Medan,www.uisu.ac.id-Civitas Akademika Universitas Islam Sumatera Utara menggelar peringatan Israk Mikraj dan sekaligus menyambut bulan suci Ramadhan 1440 H di Masjid kampus Jalan SM Raja Medan, Jumat (3/5). Hadir pada kegiatan Rektor UISU Dr. Yanhar Jamaluddin, MAP, Para Pembantu Rektor, para Dekan, Dosen, pegawai di lingkungan UISU, dan pengurus yayasan UISU.

Ustazd, Dr. Asro, SH, SAg pada ceramahnya mengatakan bahwa kehidupan masyarakat dalam berbangsa dan bernegara telah mengalami perubahan. Sebagian orang tidak lagi menyeru kepada kebaikan, tetapi menyuruh untuk berbuat yang tidak baik. Sesungguhnya Islam adalah agama yang menyerukan kepada kebaikan dan mencegah dari berbuat munkar. “Sebagai seorang muslim harus benarani mempertahankan kebenaran di hadapan banyak orang,”begitu kata Asro.

Diakuinya bahwa menegakakn kebenaran di hadapan banyak orang memiliki resiko, tetapi itu adalah ujian terhadap keimanan. Di sisi lain dikatannya bahwa kebenaran itu pasti akan tegak dan kebatilan itu pasti akan hancur. Ini adalah sikap perjuangan bagi orang-orang beriman.

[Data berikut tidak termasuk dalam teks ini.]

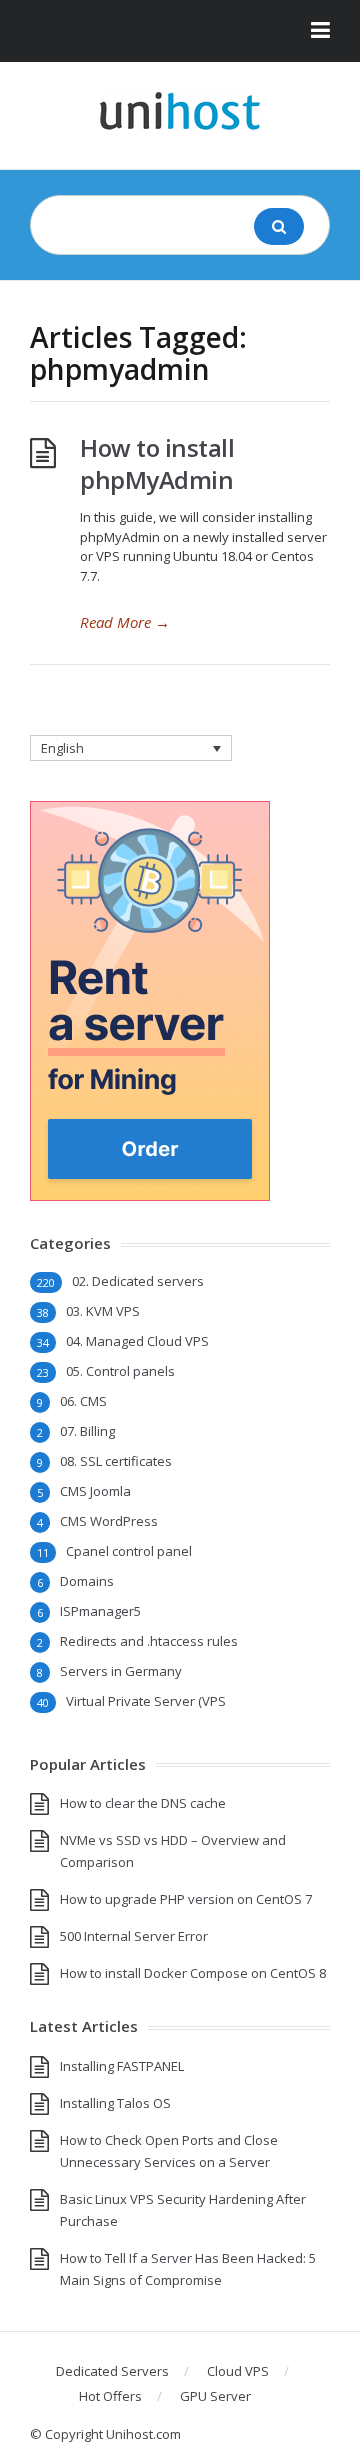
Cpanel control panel (129, 1551)
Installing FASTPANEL (122, 2066)
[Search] (279, 226)
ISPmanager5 (100, 1611)
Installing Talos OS (115, 2103)
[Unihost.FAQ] (180, 111)
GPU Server (215, 2396)
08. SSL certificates (116, 1461)
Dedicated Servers (112, 2371)
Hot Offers (110, 2396)
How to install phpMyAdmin (157, 463)
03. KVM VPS (103, 1311)
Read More (125, 622)
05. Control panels (120, 1371)
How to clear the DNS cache (143, 1803)
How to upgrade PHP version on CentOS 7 (186, 1899)
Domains (87, 1581)
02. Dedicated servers (138, 1281)
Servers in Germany (121, 1671)
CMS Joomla (95, 1491)
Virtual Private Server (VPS (146, 1701)
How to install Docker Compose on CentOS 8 (193, 1973)
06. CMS (83, 1401)
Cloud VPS (238, 2371)
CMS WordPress (109, 1521)
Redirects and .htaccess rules (149, 1641)
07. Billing (87, 1431)
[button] (180, 31)
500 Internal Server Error (134, 1936)
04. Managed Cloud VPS (137, 1341)
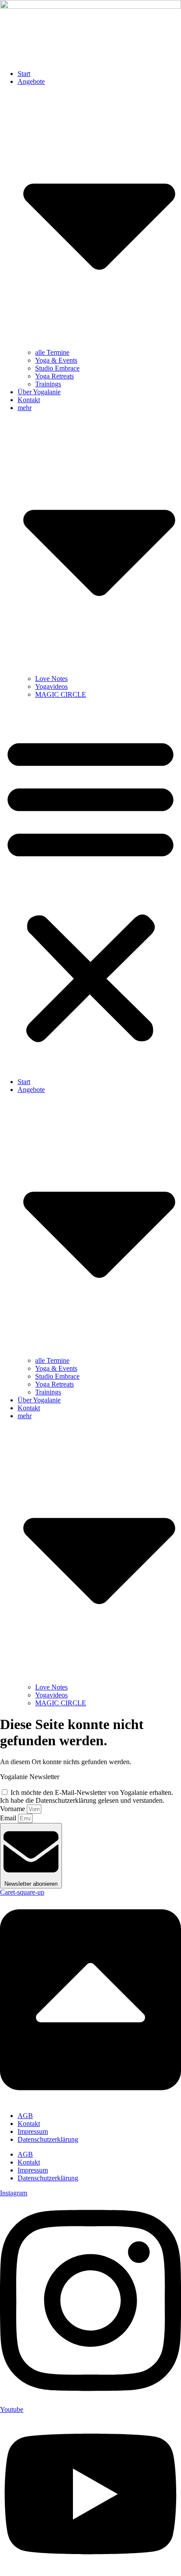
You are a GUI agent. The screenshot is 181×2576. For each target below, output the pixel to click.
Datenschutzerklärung (48, 2139)
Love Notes (51, 678)
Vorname (13, 1808)
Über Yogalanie (39, 392)
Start (24, 73)
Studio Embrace (57, 368)
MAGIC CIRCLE (60, 694)
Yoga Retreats (54, 376)
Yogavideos (51, 686)
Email (9, 1818)
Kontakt (29, 400)
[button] (90, 888)
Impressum (33, 2131)
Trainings (48, 384)
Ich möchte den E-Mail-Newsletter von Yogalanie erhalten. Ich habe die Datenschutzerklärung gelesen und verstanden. (86, 1796)
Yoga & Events (56, 360)
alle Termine (52, 352)
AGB (25, 2115)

Pada prinsipnya Israk Mijraj Nabi Muhammad SAW adalah membenarkan yang hak di hadapan orang ramai. Sebagaimana yang terjadi pada diri Nabi ketika selesai Israk Mikraj lalu membicarakan peristiwa yang terjadi itu di hadapan orang ramai. Ketika Nabi Muhammad menceritakan peristiwa Israk Mikraj, maka banyak kaum kafir qurais yang melecehkan, bahkan yang semula sudah Islam melemah keimanan, tetapi ada juga yang semakin kuat keimanannya, kata Asro.

Rektor UISU, Dr. Yanhar Jamaluddin, MAP menekankan pentingnya kebersamaan dalam membangun UISU menjadi universitas yang maju sesuai dengan visi dan misi UISU. “Seharusnya kita saling melengakapi, karena kita tak ada yang sempurna,”begitu kata Yanhar Jamaluddin.

Dr. Yanhar juga berharap pada bulan suci Ramadan, kalangan civitas akademika UISU dapat menghidupkan masjid kampus dengan berbagai kegiatan seperti salat berjamaah setiap waktu, tarawih, dan kataman Alquran. “Setidak selama bulan suci Ramadan civitas akademika UISU dapat menghatamkan sebanyak 100 kali khatam quran,”begitu kaya Yanhar.